This story first appeared on NEXTPittsburgh, which publishes Kidsburgh.
By Bill O’Toole
When a student is in trouble at school, how do things change when they’re met with communication instead of suspension? How does a school change when the focus is on community and problem-solving instead of punishment?
After two years of research examining those questions, Pittsburgh Public Schools is releasing data showing that the district’s new discipline procedures have reduced suspension rates in certain schools by roughly two-thirds since 2015.
The findings, published on Jan. 2, were the result of a two-year study completed by the local offices of the RAND Corporation in partnership with the school district. While researchers emphasized that the data set is small and that further studies are needed, they say the numbers are nonetheless an encouraging sign as Pittsburgh’s Public Schools moves to expand the use of restorative practices at every school in the district within the next several years.
Restorative practices refer to a broad range of nonpunitive communication and intervention techniques designed to strengthen social connections within communities and institutions.
While the needs of every institution are different, these techniques include traditional group therapy activities like using discussion circles to resolve disputes as well as emphasizing listening and compassion at all levels of administration.
While social scientists originally developed restorative practices for use within the justice system, over the last decade education experts have adopted the approach in schools as an addition — and occasionally an alternative — to traditional discipline.
“The underlying goal is building a positive school culture through improving relationships,” says Catherine Augustine, a senior policy researcher with RAND. “There are a lot of ways to do that.”
According to Augustine, interest in restorative practices among educators picked up especially in 2014, when the Obama administration issued guidance to public school districts imploring them to find innovative ways to lower suspension rates.
When a child is suspended, they miss instruction time and are removed from their community. Often the result is not improved behavior or improved grades. And suspensions, even for young children, can be a first step in the discriminatory school-to-prison pipeline.
In Pittsburgh and around the nation, educators and activists have pointed to the vast racial disparities in school suspension rates as a persistent sign of institutional bias. A University of Pittsburgh study published in August of 2018 found that black students in the Pittsburgh region are being suspended at nearly double the rate of their white classmates.
The recently released RAND study began in 2014 when the school district was awarded a grant from the National Institute of Justice to apply restorative practices in 22 Pittsburgh schools and measure the results. Teachers were trained by experts from the International Institute for Restorative Practices (IIRP) in Bethlehem, Pa., and data collection carried on from 2015 to the end of the 2017 school year.

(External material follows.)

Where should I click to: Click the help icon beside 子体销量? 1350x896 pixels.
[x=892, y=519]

While suspensions at the middle and high school levels held steady over the two-year period, researchers noted a significant drop in the number of suspensions in the participating elementary schools. Those schools saw about a 60 percent drop in the number of days lost to suspensions. Augustine noted that lower suspension rates among black students, in particular, were driving the positive numbers.
In addition, Augustine says teachers reported a significant improvement in the broader school culture throughout the two-year research period. This kind of enthusiasm is rare in multi-year studies, she notes, and teachers often get frustrated with new work procedures after several months.

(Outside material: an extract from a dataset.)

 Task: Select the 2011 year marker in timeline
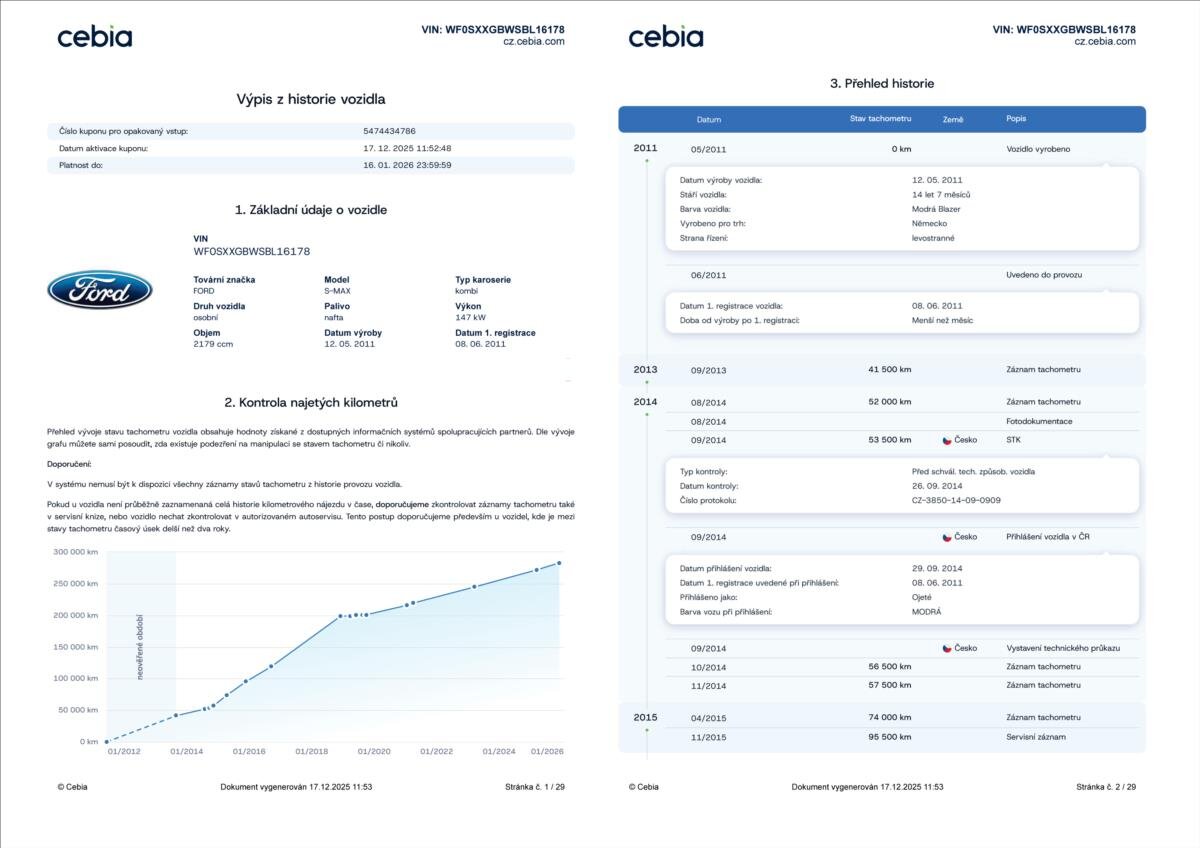click(x=646, y=148)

“The district has been heartened by the buy-in and the use, and the lower suspension rates,” Augustine says. “They’re hoping that will come.”

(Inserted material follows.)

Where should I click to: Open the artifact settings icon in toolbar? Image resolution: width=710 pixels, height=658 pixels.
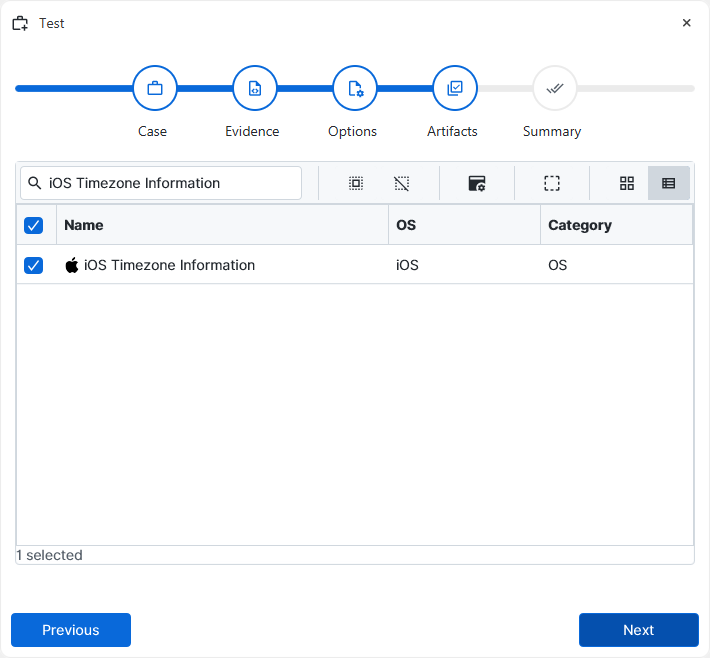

Indeed, the school district was so pleased with the results, they made plans to roll out restorative practices citywide before the study’s data collection and analysis had even finished. Using their team of 50 teachers, administrators and security guards who received training from the IIRP, employees in every one of the city’s 54 public schools received standard restorative practice training in the fall of 2017.
“We moved pretty quickly,” says Christine Cray, director of student services reforms with Pittsburgh Public Schools. “But we knew we had to act.”
While restorative practices are now widespread, Cray says training sessions for more specialized restorative practices are ongoing across the city, often because the teachers themselves request them.
“It’s encouraging,” she says, “to see something we feel in our gut is helpful actually be supported by research.”